It’s an easy opinion to find on bike forums: Detroit is bad for cycling. Those opinions are usually based on cyclists who ride in the suburbs or exurbs where poor street planning, cul-de-sacs and sprawl means they’re forced to ride on busy arterial roads which don’t have bike lanes.
But it’s simply not correct to label all Metro Detroit as bad. Our cycling condition is far from homogeneous.
The city of Detroit riding is some of the best cycling in America: mostly complete street grids, low speeds, very light traffic — and now many miles of bike lanes.
Some of the inner ring suburbs designed during the streetcar era aren’t too bad or at least have good potential. That includes the suburban cities like Dearborn, Royal Oak, Birmingham, Berkley and the Pointes.
Beyond that, yeah, the cycling can get pretty rough. Cities like Novi and Ferndale have shown leadership on improving cycling opportunities. Royal Oak, Berkley, and Birmingham are coming along, but we don’t see many others following them – at least not yet.
Worse still, some communities have talked the talk on Complete Streets but are not committed to building them. They just don’t see bicycles as transportation and they’re willing to redefine Complete Streets as the status quo with improved crosswalks.
Still, it’s not just about building Complete Streets. A much bigger issue is land use. Sprawl hurts cycling and kills walking as transportation modes. There’s a real vacuum of regional leadership on that issue.

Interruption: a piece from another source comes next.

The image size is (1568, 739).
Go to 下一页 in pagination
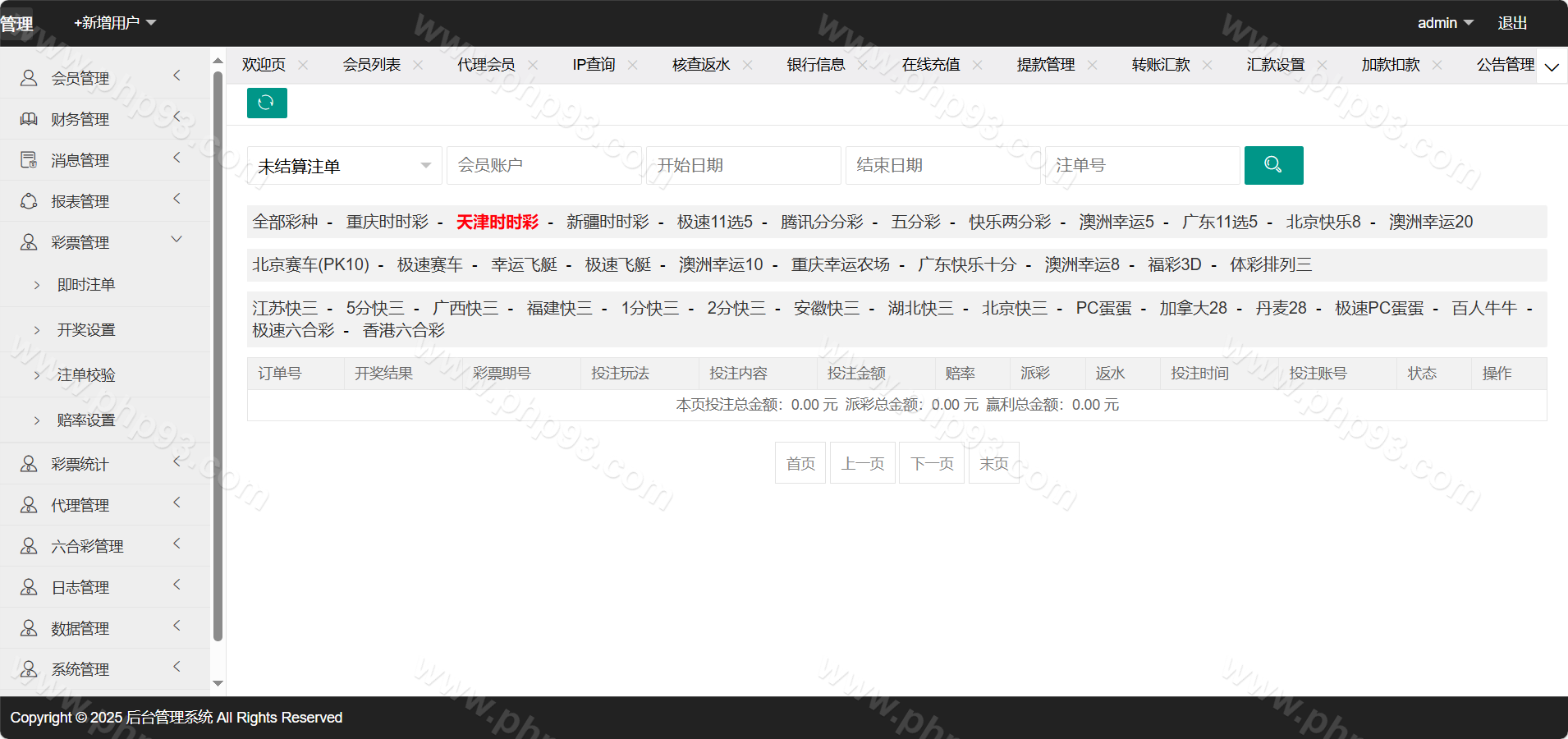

Suburban sense of entitlement
One other difference we’ve seen is the suburban sense of entitlement. Entitlement to the entire road, that is. Getting brushed by motorists and yelled at is a common story shared by many suburban cyclists.
And one of our favorite blogs, Bikes, Books, and a Little Music seems to share this viewpoint after their first ride in the suburbs.
In Detroit, drivers gave me lots of room when passing by and never yelled at me. In the suburbs, the drivers were much more aggressive, many times forcing me to the curb. During my first week of riding, two suburban drivers yelled at me to get out of the street and get on the sidewalk where I belong!
As I soon found out, there is a difference between city and suburban riding. For me, Detroit is a much more interesting place to ride.
Moving from Madison Heights
Here’s another related story of a former Madison Heights city councilman moving to the city of Detroit. This is less about the infrastructure than the culture.
Another roommate worked at the Hub of Detroit, so getting a bicycle was a first priority upon moving in. The bicycle culture here in the city is larger than I had imagined. From Critical Mass to Tour De Troit, to the Bikes and Murder Slow Ride to Slow Jams, to the Full Moon bike ride from Fender Bender, there is not a lack of people who are willing to take a ride on a nice day (or a rainy/snowy one!)
Troy loves sidewalk biking
For some cities, it’s difficult harboring any hope that they’ll ever value safe biking. For us, Troy is one of those cities.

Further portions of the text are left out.